Input Start Marker

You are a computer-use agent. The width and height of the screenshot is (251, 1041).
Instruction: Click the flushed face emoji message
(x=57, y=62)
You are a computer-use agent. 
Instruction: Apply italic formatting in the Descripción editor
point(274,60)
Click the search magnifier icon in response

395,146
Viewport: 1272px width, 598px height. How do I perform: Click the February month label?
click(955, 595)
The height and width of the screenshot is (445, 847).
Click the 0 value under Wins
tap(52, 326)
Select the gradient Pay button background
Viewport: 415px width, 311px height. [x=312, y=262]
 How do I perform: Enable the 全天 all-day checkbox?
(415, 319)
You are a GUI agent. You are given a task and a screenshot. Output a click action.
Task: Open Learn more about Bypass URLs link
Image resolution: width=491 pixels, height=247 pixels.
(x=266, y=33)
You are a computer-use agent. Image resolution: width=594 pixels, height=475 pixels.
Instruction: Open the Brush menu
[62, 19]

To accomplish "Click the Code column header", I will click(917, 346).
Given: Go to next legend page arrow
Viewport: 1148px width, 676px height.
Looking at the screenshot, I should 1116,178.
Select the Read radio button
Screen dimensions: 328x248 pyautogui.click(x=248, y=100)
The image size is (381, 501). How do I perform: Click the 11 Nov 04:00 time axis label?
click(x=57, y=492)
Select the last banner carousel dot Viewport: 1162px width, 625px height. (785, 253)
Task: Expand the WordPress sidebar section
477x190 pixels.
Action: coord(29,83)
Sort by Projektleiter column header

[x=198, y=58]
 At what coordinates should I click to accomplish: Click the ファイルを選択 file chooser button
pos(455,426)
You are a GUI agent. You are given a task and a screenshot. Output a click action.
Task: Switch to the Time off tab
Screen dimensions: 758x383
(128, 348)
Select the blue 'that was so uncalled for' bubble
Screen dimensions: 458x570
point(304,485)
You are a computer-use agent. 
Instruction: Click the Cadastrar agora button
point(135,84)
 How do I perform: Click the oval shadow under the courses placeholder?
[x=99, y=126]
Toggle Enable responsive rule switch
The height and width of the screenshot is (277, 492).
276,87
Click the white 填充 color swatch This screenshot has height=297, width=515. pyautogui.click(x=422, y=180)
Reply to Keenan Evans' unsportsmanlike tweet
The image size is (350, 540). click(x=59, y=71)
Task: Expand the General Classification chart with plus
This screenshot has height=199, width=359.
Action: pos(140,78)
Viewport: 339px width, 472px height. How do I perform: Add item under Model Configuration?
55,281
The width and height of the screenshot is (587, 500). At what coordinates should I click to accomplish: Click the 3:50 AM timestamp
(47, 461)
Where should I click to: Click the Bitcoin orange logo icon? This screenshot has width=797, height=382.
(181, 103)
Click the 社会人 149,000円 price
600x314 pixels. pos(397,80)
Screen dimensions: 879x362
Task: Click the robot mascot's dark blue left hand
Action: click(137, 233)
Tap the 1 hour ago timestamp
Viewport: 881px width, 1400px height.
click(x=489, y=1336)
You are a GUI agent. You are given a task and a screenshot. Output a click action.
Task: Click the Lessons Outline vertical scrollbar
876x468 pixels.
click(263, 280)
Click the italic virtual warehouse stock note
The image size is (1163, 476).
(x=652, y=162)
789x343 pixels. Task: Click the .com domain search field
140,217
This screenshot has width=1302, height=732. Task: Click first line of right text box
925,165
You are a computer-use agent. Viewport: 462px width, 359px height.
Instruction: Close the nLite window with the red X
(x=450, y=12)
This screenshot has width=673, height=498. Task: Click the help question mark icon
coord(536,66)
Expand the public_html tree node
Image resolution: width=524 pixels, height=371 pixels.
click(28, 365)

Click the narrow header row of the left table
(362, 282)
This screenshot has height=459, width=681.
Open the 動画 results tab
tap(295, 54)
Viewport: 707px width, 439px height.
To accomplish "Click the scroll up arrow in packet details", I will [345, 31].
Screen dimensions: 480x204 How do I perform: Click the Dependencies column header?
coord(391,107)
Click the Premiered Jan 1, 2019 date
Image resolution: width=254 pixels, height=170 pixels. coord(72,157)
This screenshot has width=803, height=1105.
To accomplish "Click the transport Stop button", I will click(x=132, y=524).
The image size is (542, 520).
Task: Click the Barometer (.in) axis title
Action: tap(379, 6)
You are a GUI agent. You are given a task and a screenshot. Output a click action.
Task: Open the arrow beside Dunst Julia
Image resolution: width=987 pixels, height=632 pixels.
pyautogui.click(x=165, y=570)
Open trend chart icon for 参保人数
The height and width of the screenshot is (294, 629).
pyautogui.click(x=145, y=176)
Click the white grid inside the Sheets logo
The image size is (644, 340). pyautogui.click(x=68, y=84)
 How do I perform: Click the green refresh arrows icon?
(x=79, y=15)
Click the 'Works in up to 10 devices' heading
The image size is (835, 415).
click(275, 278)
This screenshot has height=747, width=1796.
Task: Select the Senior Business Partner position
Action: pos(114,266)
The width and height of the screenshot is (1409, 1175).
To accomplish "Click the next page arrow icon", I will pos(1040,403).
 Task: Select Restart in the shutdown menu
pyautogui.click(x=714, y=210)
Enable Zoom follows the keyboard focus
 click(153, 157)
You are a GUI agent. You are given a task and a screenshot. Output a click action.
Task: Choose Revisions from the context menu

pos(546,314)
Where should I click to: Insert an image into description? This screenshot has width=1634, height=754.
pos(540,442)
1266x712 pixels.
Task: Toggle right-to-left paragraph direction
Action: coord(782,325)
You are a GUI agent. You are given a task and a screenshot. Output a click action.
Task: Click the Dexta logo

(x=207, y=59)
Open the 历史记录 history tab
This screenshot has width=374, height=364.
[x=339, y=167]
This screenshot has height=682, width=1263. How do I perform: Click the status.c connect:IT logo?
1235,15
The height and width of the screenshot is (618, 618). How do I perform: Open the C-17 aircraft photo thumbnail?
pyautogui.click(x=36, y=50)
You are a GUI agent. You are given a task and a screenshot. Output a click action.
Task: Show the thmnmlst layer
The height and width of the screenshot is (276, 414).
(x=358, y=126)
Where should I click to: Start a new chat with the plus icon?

Input End Marker

### The problem
Output the material verbatim, including every line.

### Task response
You are a computer-use agent. The width and height of the screenshot is (251, 1041).
Instruction: Click the flushed face emoji message
(x=57, y=62)
You are a computer-use agent. 
Instruction: Apply italic formatting in the Descripción editor
point(274,60)
Click the search magnifier icon in response

395,146
Viewport: 1272px width, 598px height. How do I perform: Click the February month label?
click(955, 595)
The height and width of the screenshot is (445, 847).
Click the 0 value under Wins
tap(52, 326)
Select the gradient Pay button background
Viewport: 415px width, 311px height. [x=312, y=262]
 How do I perform: Enable the 全天 all-day checkbox?
(415, 319)
You are a GUI agent. You are given a task and a screenshot. Output a click action.
Task: Open Learn more about Bypass URLs link
Image resolution: width=491 pixels, height=247 pixels.
(x=266, y=33)
You are a computer-use agent. Image resolution: width=594 pixels, height=475 pixels.
Instruction: Open the Brush menu
[62, 19]

To accomplish "Click the Code column header", I will click(917, 346).
Given: Go to next legend page arrow
Viewport: 1148px width, 676px height.
Looking at the screenshot, I should 1116,178.
Select the Read radio button
Screen dimensions: 328x248 pyautogui.click(x=248, y=100)
The image size is (381, 501). How do I perform: Click the 11 Nov 04:00 time axis label?
click(x=57, y=492)
Select the last banner carousel dot Viewport: 1162px width, 625px height. (785, 253)
Task: Expand the WordPress sidebar section
477x190 pixels.
Action: coord(29,83)
Sort by Projektleiter column header

[x=198, y=58]
 At what coordinates should I click to accomplish: Click the ファイルを選択 file chooser button
pos(455,426)
You are a GUI agent. You are given a task and a screenshot. Output a click action.
Task: Switch to the Time off tab
Screen dimensions: 758x383
(128, 348)
Select the blue 'that was so uncalled for' bubble
Screen dimensions: 458x570
point(304,485)
You are a computer-use agent. 
Instruction: Click the Cadastrar agora button
point(135,84)
 How do I perform: Click the oval shadow under the courses placeholder?
[x=99, y=126]
Toggle Enable responsive rule switch
The height and width of the screenshot is (277, 492).
276,87
Click the white 填充 color swatch This screenshot has height=297, width=515. pyautogui.click(x=422, y=180)
Reply to Keenan Evans' unsportsmanlike tweet
The image size is (350, 540). click(x=59, y=71)
Task: Expand the General Classification chart with plus
This screenshot has height=199, width=359.
Action: pos(140,78)
Viewport: 339px width, 472px height. How do I perform: Add item under Model Configuration?
55,281
The width and height of the screenshot is (587, 500). At what coordinates should I click to accomplish: Click the 3:50 AM timestamp
(47, 461)
Where should I click to: Click the Bitcoin orange logo icon? This screenshot has width=797, height=382.
(181, 103)
Click the 社会人 149,000円 price
600x314 pixels. pos(397,80)
Screen dimensions: 879x362
Task: Click the robot mascot's dark blue left hand
Action: click(137, 233)
Tap the 1 hour ago timestamp
Viewport: 881px width, 1400px height.
click(x=489, y=1336)
You are a GUI agent. You are given a task and a screenshot. Output a click action.
Task: Click the Lessons Outline vertical scrollbar
876x468 pixels.
click(263, 280)
Click the italic virtual warehouse stock note
The image size is (1163, 476).
(x=652, y=162)
789x343 pixels. Task: Click the .com domain search field
140,217
This screenshot has width=1302, height=732. Task: Click first line of right text box
925,165
You are a computer-use agent. Viewport: 462px width, 359px height.
Instruction: Close the nLite window with the red X
(x=450, y=12)
This screenshot has width=673, height=498. Task: Click the help question mark icon
coord(536,66)
Expand the public_html tree node
Image resolution: width=524 pixels, height=371 pixels.
click(28, 365)

Click the narrow header row of the left table
(362, 282)
This screenshot has height=459, width=681.
Open the 動画 results tab
tap(295, 54)
Viewport: 707px width, 439px height.
To accomplish "Click the scroll up arrow in packet details", I will [345, 31].
Screen dimensions: 480x204 How do I perform: Click the Dependencies column header?
coord(391,107)
Click the Premiered Jan 1, 2019 date
Image resolution: width=254 pixels, height=170 pixels. coord(72,157)
This screenshot has width=803, height=1105.
To accomplish "Click the transport Stop button", I will click(x=132, y=524).
The image size is (542, 520).
Task: Click the Barometer (.in) axis title
Action: tap(379, 6)
You are a GUI agent. You are given a task and a screenshot. Output a click action.
Task: Open the arrow beside Dunst Julia
Image resolution: width=987 pixels, height=632 pixels.
pyautogui.click(x=165, y=570)
Open trend chart icon for 参保人数
The height and width of the screenshot is (294, 629).
pyautogui.click(x=145, y=176)
Click the white grid inside the Sheets logo
The image size is (644, 340). pyautogui.click(x=68, y=84)
 How do I perform: Click the green refresh arrows icon?
(x=79, y=15)
Click the 'Works in up to 10 devices' heading
The image size is (835, 415).
click(275, 278)
This screenshot has height=747, width=1796.
Task: Select the Senior Business Partner position
Action: pos(114,266)
The width and height of the screenshot is (1409, 1175).
To accomplish "Click the next page arrow icon", I will pos(1040,403).
 Task: Select Restart in the shutdown menu
pyautogui.click(x=714, y=210)
Enable Zoom follows the keyboard focus
 click(153, 157)
You are a GUI agent. You are given a task and a screenshot. Output a click action.
Task: Choose Revisions from the context menu

pos(546,314)
Where should I click to: Insert an image into description? This screenshot has width=1634, height=754.
pos(540,442)
1266x712 pixels.
Task: Toggle right-to-left paragraph direction
Action: coord(782,325)
You are a GUI agent. You are given a task and a screenshot. Output a click action.
Task: Click the Dexta logo

(x=207, y=59)
Open the 历史记录 history tab
This screenshot has width=374, height=364.
[x=339, y=167]
This screenshot has height=682, width=1263. How do I perform: Click the status.c connect:IT logo?
1235,15
The height and width of the screenshot is (618, 618). How do I perform: Open the C-17 aircraft photo thumbnail?
pyautogui.click(x=36, y=50)
You are a GUI agent. You are given a task and a screenshot. Output a click action.
Task: Show the thmnmlst layer
The height and width of the screenshot is (276, 414).
(x=358, y=126)
Where should I click to: Start a new chat with the plus icon?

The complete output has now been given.